In 2020, Yu participated in the variety program Youth With You 2 and became one of the most popular trainees on the show. She successfully debuted as a member of temporary girl group The9 on May 30, 2020.

That same year, Yu gained popularity and recognition with her role as a lovable university student in the hit romance drama Find Yourself, and was nominated for the Audience's Choice award at the 30th China TV Golden Eagle Award. She later portrayed a quirky female investigator in the well-received historical romance I've Fallen For You, and appeared as a recurring guest role in the drama A Love So Romantic. In the 2020 Forbes China Under 30 Elite list, she was included as a notable actress for the Entertainment and Sports industry.

In 2021, Yu starred as a newcomer editor in the romantic comedy drama Moonlight, opposite Ding Yuxi. On December 5, 2021, The9 officially disbanded.

In 2022, Yu starred as a lively and innocent immortal in the widely popular fantasy romance drama Love Between Fairy and Devil, and as a fashion blogger with an Ornithology PhD in the environmental romance drama A Romance of the Little Forest.

In 2023, Yu starred in Sword and Fairy, adapted from the popular Chinese RPG game of the same name, and the historical wuxia drama My Journey to You. She made an appearance in Feng Xiaogang's new film If You Are the One 3. In 2024, she was the female lead for another fantasy historical drama titled Love Game in Eastern Fantasy, reuniting with Ding Yuxi, aired on November 1, 2024.

Saved data entries:
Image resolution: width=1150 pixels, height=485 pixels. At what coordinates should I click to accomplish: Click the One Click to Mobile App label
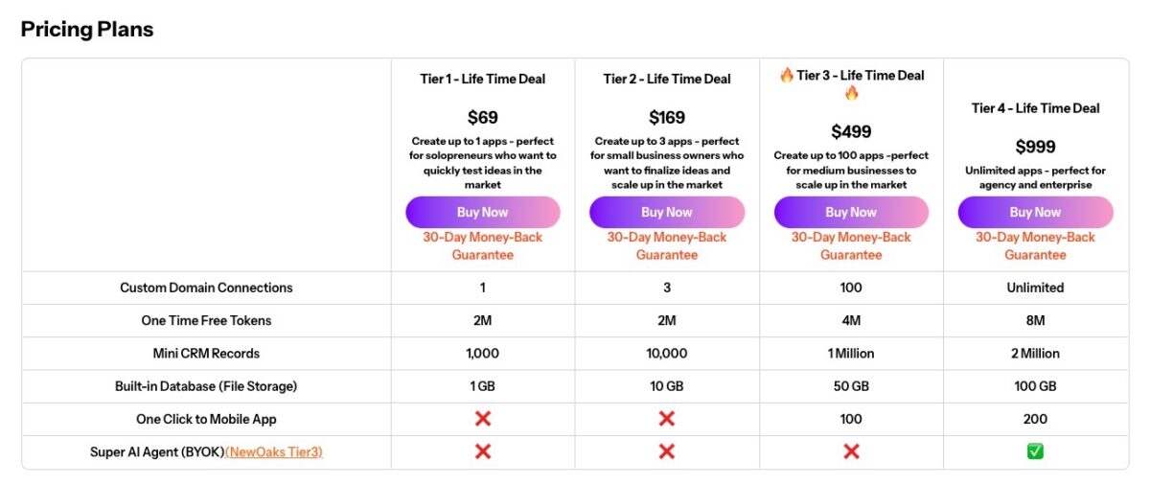(206, 419)
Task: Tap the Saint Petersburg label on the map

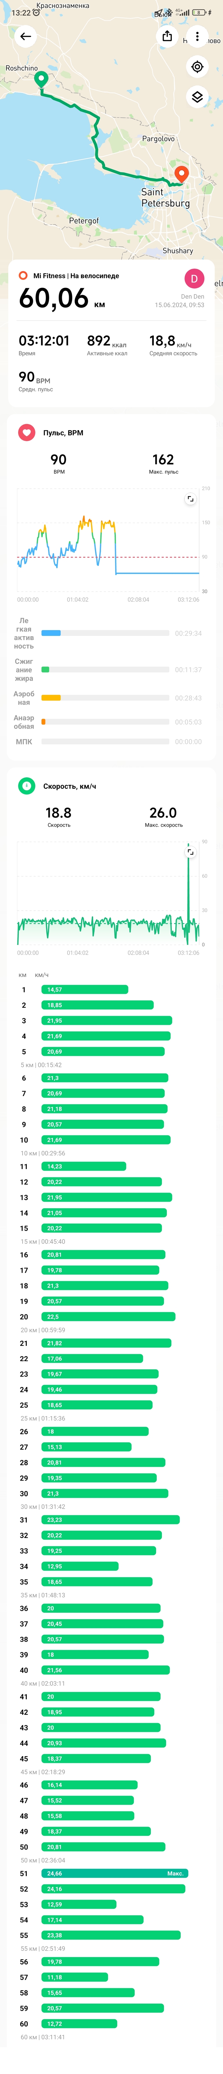Action: point(165,198)
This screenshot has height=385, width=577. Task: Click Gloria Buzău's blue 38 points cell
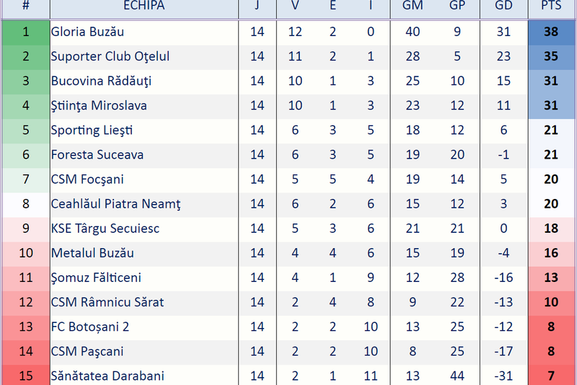pyautogui.click(x=551, y=32)
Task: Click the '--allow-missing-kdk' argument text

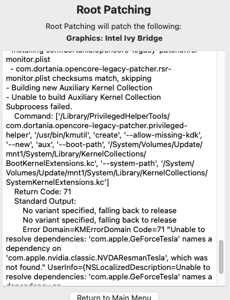Action: [x=162, y=135]
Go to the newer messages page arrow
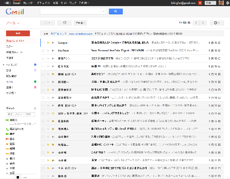Image resolution: width=230 pixels, height=179 pixels. 196,23
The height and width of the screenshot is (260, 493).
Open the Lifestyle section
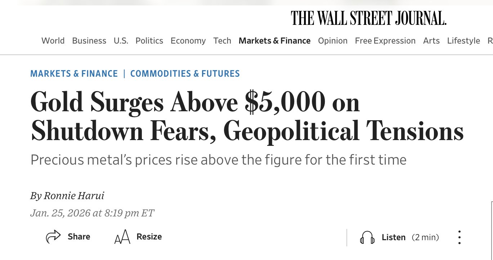pos(463,41)
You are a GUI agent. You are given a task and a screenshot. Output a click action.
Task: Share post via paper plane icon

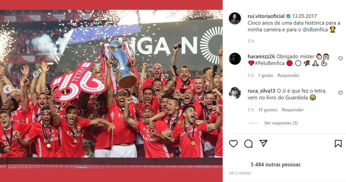[x=263, y=143]
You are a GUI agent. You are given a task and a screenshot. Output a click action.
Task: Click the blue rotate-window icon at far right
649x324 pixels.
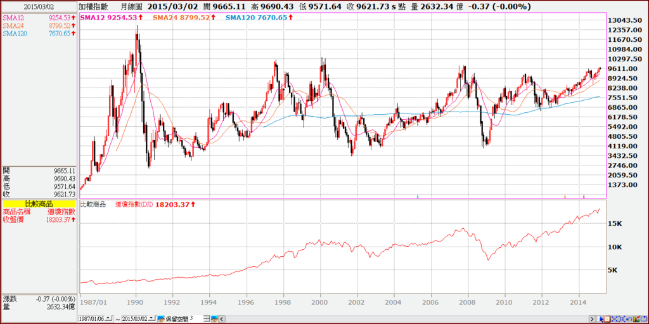click(x=644, y=319)
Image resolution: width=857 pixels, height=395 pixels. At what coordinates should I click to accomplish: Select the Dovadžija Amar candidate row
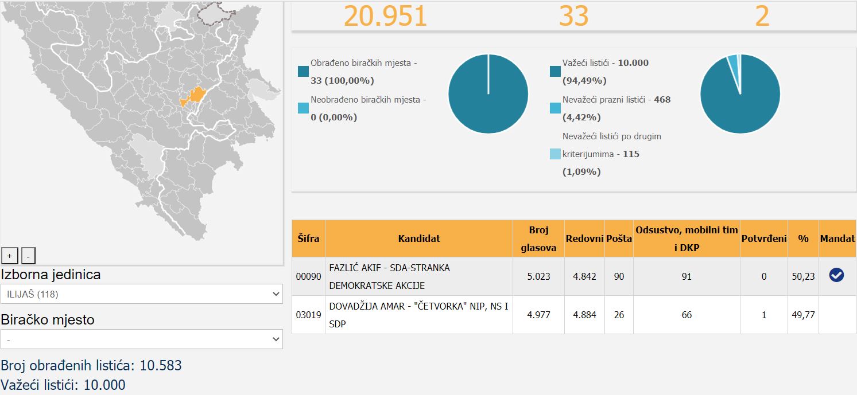click(x=418, y=315)
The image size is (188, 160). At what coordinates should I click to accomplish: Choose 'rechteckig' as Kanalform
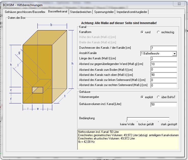(158, 32)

-- YOUR OBJECTIVE --
List every full calendar date (month, day and year) given in the passage on Yu's career, along with the event the text ties to each date.

-- RESPONSE --
- May 30, 2020: Yu debuted as a member of the temporary girl group The9.
- December 5, 2021: The9 officially disbanded.
- November 1, 2024: Love Game in Eastern Fantasy, in which Yu was the female lead, aired.